* **Given task 1**:
Repeat the passage about the overnight drive, beginning at the words "I got home and" and stopping after "half crazy state.", and swap "bathroom" for "kitchen".

* **Passage provided**:
• • • •
So I’m driving from Las Vegas to Dallas, TX, an 18 hour trip. It lasted from about 11:30am Tuesday to 8 am Wednesday. I drove all the way through, and to make it the last leg I had some help from two large mocha frappucinos and a 5 hour energy drink shot. I had 30mg thc from chocolate edibles around 10pm, but ran out of oil/wax for my vape pen a bit earlier. Early that morning, I had a nootropic, Alpha Brain, given by my sister in law. She gave me one a couple days before and I don’t remember feeling any different.

So I’ve tried to set the stage for you to understand what was going on with me at the time of this ‘trip/experience’: I was delirious from still being awake, having thc, large amounts of caffeine, and nootropics in my system.

I got home and immediately took a huge dab, then had to go straight to the bathroom – as I’m sitting down (sorry), I start zoning out on the floor and am enjoying a little bit how my delirious and over exhausted nature is enhancing my high. I see patterns and that sparkly nature to things as I’m zoning – nothing new, but I realize it’s really thick and there’s more action, more going on, in this moment, presumably because of my half crazy state.

So I start OMing and sure enough things get even more fun – the pixels start aligning themselves symmetrically and geometrically, I see changing faces in my carpet, and start conversing with them, trying to influence them to be benevolent, and laughing it off when they were trying to look ugly.
• • • •
* **Record excerpts**:
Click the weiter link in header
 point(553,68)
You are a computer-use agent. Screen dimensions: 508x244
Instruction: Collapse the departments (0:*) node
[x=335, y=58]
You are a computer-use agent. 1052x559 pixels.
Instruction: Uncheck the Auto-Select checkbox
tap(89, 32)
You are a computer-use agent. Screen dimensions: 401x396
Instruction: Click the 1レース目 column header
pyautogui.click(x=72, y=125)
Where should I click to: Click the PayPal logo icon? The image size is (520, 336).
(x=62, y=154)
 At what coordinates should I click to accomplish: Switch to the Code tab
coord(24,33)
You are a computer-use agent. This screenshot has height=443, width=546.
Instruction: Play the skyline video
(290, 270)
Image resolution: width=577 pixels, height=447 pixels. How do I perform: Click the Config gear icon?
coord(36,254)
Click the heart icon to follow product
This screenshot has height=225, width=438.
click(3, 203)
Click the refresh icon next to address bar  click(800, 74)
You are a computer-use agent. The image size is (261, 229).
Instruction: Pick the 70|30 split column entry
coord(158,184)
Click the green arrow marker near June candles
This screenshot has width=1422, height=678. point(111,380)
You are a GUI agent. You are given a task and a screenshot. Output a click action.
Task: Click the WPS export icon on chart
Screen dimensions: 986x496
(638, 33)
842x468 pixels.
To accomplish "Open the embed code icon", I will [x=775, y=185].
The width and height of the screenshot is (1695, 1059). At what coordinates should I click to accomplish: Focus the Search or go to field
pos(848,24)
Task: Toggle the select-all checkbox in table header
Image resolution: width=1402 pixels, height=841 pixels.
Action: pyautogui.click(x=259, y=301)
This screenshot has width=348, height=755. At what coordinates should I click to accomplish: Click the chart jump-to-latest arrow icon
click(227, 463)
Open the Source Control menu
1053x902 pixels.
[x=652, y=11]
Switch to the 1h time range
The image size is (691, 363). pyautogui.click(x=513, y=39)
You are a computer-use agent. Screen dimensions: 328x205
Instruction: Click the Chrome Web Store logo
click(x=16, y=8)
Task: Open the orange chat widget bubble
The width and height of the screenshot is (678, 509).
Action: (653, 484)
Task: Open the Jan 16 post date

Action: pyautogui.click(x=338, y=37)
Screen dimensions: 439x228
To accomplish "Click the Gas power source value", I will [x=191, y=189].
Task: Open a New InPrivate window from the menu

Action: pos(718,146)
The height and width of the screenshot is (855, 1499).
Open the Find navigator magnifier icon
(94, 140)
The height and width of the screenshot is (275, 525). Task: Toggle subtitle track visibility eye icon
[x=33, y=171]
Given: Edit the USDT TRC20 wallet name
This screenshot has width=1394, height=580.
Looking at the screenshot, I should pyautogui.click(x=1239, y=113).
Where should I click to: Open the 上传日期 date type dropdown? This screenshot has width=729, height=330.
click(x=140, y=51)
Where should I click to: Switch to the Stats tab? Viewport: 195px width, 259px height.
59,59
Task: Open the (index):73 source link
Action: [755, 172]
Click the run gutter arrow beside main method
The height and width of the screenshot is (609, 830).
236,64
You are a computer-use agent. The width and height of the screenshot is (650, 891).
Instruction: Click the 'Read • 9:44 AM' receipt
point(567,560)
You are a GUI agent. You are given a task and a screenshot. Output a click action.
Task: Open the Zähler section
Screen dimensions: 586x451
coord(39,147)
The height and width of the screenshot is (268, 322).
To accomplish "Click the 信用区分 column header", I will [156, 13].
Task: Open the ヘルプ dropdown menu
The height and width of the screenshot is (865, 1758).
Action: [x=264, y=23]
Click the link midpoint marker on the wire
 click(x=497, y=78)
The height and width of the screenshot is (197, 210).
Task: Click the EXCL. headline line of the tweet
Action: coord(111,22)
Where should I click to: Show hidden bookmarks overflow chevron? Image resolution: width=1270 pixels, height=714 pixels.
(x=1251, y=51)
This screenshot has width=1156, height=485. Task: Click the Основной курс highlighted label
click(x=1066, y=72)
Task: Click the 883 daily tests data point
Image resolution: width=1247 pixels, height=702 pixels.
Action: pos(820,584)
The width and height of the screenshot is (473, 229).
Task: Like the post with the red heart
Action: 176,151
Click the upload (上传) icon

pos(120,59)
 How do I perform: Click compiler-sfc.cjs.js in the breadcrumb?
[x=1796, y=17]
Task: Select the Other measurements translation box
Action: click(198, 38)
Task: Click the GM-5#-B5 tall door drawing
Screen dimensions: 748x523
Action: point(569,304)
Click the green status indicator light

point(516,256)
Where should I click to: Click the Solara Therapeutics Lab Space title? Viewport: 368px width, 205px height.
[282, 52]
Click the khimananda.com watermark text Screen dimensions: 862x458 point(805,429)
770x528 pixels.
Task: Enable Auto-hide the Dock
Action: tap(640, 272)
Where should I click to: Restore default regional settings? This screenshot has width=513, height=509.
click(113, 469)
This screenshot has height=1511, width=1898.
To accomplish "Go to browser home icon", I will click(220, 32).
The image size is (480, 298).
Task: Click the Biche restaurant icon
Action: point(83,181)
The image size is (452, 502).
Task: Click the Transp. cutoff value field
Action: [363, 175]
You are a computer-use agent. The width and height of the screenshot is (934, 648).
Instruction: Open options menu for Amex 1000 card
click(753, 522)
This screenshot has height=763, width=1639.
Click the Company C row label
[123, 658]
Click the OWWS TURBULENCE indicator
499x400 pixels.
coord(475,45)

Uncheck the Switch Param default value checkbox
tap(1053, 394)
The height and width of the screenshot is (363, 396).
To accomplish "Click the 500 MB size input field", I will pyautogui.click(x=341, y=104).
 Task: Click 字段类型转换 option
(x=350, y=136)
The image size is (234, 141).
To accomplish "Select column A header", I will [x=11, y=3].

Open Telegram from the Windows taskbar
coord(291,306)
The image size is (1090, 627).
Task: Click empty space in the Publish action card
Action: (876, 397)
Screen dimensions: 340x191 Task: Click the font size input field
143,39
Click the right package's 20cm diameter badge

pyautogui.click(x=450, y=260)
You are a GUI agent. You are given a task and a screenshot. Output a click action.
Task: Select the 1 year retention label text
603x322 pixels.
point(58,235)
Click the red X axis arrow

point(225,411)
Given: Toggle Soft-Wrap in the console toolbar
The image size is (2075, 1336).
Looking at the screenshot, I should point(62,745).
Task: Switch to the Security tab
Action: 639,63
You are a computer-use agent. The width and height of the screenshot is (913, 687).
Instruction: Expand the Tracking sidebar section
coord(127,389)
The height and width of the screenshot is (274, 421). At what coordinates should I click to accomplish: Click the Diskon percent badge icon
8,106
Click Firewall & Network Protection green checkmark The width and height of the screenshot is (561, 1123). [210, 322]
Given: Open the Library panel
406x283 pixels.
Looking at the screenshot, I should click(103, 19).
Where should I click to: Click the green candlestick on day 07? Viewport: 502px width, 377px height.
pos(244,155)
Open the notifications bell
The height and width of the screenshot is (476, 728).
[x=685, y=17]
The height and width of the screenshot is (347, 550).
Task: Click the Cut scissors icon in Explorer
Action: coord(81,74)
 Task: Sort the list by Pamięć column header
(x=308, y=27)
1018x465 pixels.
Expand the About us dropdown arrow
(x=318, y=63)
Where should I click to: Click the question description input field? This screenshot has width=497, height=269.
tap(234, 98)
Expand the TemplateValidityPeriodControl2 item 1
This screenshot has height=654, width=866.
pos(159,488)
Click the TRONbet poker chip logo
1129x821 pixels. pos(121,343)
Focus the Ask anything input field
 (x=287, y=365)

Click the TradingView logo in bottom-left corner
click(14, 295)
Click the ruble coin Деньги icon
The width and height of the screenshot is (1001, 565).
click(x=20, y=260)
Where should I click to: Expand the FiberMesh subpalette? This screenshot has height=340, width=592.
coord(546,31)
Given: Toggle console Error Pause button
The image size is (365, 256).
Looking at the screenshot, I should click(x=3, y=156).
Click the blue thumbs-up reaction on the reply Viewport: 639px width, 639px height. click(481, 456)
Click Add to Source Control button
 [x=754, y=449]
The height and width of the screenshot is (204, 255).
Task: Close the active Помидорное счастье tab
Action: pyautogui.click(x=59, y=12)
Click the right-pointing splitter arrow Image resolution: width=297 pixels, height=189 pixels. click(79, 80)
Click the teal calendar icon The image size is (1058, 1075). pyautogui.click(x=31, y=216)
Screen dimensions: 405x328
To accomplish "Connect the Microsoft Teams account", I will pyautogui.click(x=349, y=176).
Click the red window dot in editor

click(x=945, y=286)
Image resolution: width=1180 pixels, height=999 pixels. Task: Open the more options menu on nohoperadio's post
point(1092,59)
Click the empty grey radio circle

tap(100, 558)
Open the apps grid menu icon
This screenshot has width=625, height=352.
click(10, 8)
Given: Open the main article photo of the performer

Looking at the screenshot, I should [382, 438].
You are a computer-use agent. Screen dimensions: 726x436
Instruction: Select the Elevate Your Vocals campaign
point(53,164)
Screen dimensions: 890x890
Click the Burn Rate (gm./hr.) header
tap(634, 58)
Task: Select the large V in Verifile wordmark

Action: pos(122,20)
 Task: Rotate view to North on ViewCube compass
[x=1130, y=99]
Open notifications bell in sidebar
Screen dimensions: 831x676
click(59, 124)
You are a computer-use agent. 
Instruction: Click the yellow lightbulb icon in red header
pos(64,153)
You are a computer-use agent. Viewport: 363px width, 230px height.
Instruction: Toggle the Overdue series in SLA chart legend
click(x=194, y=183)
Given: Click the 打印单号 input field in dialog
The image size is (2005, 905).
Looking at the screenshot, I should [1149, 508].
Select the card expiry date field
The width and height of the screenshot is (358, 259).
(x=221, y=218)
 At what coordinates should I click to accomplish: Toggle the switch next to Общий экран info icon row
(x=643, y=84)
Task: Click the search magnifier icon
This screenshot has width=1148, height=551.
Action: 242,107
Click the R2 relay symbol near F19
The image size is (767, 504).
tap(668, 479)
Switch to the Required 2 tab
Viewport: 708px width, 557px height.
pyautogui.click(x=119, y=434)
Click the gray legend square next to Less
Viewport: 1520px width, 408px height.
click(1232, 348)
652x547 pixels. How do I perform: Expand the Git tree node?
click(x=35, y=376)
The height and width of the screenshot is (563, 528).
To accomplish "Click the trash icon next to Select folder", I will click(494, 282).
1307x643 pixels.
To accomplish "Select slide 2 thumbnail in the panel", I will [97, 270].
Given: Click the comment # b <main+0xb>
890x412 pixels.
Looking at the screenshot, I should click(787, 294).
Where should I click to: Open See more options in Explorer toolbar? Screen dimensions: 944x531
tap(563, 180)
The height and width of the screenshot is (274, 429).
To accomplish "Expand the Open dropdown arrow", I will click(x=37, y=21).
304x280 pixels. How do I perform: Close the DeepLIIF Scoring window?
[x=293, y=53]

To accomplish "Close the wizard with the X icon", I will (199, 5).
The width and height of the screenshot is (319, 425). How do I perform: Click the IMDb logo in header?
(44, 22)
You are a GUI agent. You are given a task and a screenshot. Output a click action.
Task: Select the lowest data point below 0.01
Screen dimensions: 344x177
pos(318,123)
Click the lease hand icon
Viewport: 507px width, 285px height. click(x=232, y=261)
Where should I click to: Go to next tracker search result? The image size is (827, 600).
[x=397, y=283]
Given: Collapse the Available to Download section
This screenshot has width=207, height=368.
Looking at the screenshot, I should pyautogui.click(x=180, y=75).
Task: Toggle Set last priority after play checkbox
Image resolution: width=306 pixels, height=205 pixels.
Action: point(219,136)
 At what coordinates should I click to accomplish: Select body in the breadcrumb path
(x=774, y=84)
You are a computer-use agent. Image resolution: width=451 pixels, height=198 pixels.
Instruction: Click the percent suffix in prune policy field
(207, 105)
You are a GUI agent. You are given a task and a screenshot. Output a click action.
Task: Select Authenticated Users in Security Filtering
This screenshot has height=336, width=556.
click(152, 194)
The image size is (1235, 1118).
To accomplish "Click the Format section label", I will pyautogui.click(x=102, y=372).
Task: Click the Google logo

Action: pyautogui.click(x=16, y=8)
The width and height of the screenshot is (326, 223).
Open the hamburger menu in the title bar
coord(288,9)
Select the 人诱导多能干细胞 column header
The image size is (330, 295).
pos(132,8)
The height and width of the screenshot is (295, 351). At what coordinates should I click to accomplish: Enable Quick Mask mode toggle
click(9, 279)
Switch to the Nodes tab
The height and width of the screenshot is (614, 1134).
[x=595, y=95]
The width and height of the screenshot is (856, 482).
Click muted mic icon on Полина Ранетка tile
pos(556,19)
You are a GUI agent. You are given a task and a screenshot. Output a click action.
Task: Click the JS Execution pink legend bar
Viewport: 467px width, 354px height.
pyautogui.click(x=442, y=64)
• • • •
* **Given task 2**:
Reproduce the entries without any changes, beginning at the line that has "This screenshot has height=1511, width=1898." and stopping after the line that has "Action: 639,63".

* **Full answer 1**:
I got home and immediately took a huge dab, then had to go straight to the kitchen – as I’m sitting down (sorry), I start zoning out on the floor and am enjoying a little bit how my delirious and over exhausted nature is enhancing my high. I see patterns and that sparkly nature to things as I’m zoning – nothing new, but I realize it’s really thick and there’s more action, more going on, in this moment, presumably because of my half crazy state.

* **Full answer 2**:
This screenshot has height=1511, width=1898.
To accomplish "Go to browser home icon", I will click(220, 32).
The image size is (480, 298).
Task: Click the Biche restaurant icon
Action: point(83,181)
The image size is (452, 502).
Task: Click the Transp. cutoff value field
Action: [363, 175]
You are a computer-use agent. The width and height of the screenshot is (934, 648).
Instruction: Open options menu for Amex 1000 card
click(753, 522)
This screenshot has height=763, width=1639.
Click the Company C row label
[123, 658]
Click the OWWS TURBULENCE indicator
499x400 pixels.
coord(475,45)

Uncheck the Switch Param default value checkbox
tap(1053, 394)
The height and width of the screenshot is (363, 396).
To accomplish "Click the 500 MB size input field", I will pyautogui.click(x=341, y=104).
 Task: Click 字段类型转换 option
(x=350, y=136)
The image size is (234, 141).
To accomplish "Select column A header", I will [x=11, y=3].

Open Telegram from the Windows taskbar
coord(291,306)
The image size is (1090, 627).
Task: Click empty space in the Publish action card
Action: (876, 397)
Screen dimensions: 340x191 Task: Click the font size input field
143,39
Click the right package's 20cm diameter badge

pyautogui.click(x=450, y=260)
You are a GUI agent. You are given a task and a screenshot. Output a click action.
Task: Select the 1 year retention label text
603x322 pixels.
point(58,235)
Click the red X axis arrow

point(225,411)
Given: Toggle Soft-Wrap in the console toolbar
The image size is (2075, 1336).
Looking at the screenshot, I should point(62,745).
Task: Switch to the Security tab
Action: 639,63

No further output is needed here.